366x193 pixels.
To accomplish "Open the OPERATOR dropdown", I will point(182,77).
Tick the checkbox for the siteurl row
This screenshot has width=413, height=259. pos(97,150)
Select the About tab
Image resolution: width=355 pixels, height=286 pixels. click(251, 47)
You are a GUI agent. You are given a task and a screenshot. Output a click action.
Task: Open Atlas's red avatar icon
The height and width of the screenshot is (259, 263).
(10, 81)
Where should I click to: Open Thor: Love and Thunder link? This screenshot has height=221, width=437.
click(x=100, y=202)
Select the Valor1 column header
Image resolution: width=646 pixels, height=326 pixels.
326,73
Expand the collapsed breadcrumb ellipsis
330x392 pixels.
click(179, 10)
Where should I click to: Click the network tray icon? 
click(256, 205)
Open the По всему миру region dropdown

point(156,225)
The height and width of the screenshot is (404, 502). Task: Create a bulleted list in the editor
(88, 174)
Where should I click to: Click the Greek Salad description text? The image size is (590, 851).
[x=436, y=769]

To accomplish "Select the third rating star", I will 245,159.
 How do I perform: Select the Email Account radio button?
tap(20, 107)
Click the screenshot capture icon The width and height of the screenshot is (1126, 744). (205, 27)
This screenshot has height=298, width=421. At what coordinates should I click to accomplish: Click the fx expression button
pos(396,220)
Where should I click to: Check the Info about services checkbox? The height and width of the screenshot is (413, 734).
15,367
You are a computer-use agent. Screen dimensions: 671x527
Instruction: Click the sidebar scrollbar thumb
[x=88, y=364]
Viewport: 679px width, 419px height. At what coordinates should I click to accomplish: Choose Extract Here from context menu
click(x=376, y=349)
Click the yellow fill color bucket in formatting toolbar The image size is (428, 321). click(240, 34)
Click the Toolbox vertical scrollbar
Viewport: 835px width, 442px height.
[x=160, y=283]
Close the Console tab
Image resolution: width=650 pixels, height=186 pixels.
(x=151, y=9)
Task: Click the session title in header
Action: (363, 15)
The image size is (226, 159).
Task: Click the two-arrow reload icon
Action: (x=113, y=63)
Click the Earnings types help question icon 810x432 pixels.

********************

Exercise requirements: What you return should be the records above, repeated exactly.

Written answer:
366x193 pixels.
To accomplish "Open the OPERATOR dropdown", I will point(182,77).
Tick the checkbox for the siteurl row
This screenshot has width=413, height=259. pos(97,150)
Select the About tab
Image resolution: width=355 pixels, height=286 pixels. click(251, 47)
You are a GUI agent. You are given a task and a screenshot. Output a click action.
Task: Open Atlas's red avatar icon
The height and width of the screenshot is (259, 263).
(10, 81)
Where should I click to: Open Thor: Love and Thunder link? This screenshot has height=221, width=437.
click(x=100, y=202)
Select the Valor1 column header
Image resolution: width=646 pixels, height=326 pixels.
326,73
Expand the collapsed breadcrumb ellipsis
330x392 pixels.
click(179, 10)
Where should I click to: Click the network tray icon? 
click(256, 205)
Open the По всему миру region dropdown

point(156,225)
The height and width of the screenshot is (404, 502). Task: Create a bulleted list in the editor
(88, 174)
Where should I click to: Click the Greek Salad description text? The image size is (590, 851).
[x=436, y=769]

To accomplish "Select the third rating star", I will 245,159.
 How do I perform: Select the Email Account radio button?
tap(20, 107)
Click the screenshot capture icon The width and height of the screenshot is (1126, 744). (205, 27)
This screenshot has height=298, width=421. At what coordinates should I click to accomplish: Click the fx expression button
pos(396,220)
Where should I click to: Check the Info about services checkbox? The height and width of the screenshot is (413, 734).
15,367
You are a computer-use agent. Screen dimensions: 671x527
Instruction: Click the sidebar scrollbar thumb
[x=88, y=364]
Viewport: 679px width, 419px height. At what coordinates should I click to accomplish: Choose Extract Here from context menu
click(x=376, y=349)
Click the yellow fill color bucket in formatting toolbar The image size is (428, 321). click(240, 34)
Click the Toolbox vertical scrollbar
Viewport: 835px width, 442px height.
[x=160, y=283]
Close the Console tab
Image resolution: width=650 pixels, height=186 pixels.
(x=151, y=9)
Task: Click the session title in header
Action: (363, 15)
The image size is (226, 159).
Task: Click the two-arrow reload icon
Action: (x=113, y=63)
Click the Earnings types help question icon 810x432 pixels.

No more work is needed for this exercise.